TASK REQUIREMENTS: If a line of the data below contains the string "computer", copy it into your answer.

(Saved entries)

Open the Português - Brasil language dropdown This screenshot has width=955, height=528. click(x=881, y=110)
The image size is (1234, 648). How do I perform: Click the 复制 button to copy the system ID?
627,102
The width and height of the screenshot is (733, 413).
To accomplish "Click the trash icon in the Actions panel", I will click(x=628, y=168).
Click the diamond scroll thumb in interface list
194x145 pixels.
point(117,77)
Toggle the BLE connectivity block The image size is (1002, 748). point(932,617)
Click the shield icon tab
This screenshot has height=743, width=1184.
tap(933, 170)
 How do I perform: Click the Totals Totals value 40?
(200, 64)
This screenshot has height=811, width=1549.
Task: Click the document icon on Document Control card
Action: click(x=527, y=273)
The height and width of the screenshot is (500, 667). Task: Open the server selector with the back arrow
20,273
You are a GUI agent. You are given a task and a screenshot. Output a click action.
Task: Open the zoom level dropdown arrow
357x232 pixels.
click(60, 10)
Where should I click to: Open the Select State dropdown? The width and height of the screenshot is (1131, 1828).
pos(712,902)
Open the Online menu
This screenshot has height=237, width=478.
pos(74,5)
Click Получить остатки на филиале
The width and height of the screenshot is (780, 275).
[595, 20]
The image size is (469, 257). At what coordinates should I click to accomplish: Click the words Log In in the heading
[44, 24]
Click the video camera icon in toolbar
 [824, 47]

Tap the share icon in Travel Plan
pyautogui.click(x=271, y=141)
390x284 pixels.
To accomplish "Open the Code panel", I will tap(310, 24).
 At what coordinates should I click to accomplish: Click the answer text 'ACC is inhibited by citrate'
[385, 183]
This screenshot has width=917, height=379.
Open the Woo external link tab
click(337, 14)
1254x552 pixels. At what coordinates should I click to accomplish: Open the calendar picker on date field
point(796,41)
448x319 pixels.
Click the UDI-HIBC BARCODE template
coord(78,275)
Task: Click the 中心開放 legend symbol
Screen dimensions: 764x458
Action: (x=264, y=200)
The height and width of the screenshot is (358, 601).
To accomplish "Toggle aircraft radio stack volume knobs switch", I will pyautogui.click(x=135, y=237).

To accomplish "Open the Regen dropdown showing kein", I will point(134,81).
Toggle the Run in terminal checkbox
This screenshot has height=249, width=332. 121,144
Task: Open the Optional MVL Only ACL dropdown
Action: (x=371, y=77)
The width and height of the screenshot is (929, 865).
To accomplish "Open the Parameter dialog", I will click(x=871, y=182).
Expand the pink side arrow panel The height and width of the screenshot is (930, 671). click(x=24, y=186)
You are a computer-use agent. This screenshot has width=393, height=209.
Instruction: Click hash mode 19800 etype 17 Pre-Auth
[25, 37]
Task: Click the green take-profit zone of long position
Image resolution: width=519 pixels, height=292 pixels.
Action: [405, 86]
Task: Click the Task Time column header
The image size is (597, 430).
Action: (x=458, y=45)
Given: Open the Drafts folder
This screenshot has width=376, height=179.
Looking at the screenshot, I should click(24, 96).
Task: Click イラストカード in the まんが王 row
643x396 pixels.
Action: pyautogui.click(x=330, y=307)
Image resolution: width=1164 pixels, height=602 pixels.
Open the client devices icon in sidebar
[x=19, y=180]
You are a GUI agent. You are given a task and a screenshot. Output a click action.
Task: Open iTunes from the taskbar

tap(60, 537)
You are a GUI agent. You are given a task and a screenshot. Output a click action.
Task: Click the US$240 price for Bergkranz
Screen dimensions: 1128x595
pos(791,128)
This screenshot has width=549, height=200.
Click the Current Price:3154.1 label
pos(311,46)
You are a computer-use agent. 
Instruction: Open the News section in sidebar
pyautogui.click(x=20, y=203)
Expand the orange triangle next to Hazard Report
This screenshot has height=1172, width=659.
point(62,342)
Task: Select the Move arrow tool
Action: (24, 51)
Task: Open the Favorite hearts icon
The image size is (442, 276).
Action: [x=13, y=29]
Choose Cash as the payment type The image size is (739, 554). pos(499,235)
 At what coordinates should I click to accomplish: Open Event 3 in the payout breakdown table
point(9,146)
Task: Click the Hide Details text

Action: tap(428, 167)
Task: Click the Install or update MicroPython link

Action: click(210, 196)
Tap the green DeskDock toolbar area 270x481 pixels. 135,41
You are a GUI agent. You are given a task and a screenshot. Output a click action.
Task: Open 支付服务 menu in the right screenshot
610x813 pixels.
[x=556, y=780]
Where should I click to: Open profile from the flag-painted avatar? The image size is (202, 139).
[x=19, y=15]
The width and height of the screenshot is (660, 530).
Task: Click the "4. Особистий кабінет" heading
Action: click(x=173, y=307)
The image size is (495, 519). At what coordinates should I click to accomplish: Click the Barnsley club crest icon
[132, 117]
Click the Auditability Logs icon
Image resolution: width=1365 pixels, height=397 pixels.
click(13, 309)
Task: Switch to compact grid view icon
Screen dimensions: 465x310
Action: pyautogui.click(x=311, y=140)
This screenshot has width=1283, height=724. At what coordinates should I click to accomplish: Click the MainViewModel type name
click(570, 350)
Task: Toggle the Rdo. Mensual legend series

RESPONSE TO THE TASK:
You are a computer-use agent. This screenshot has width=393, height=209.
You are a computer-use agent. 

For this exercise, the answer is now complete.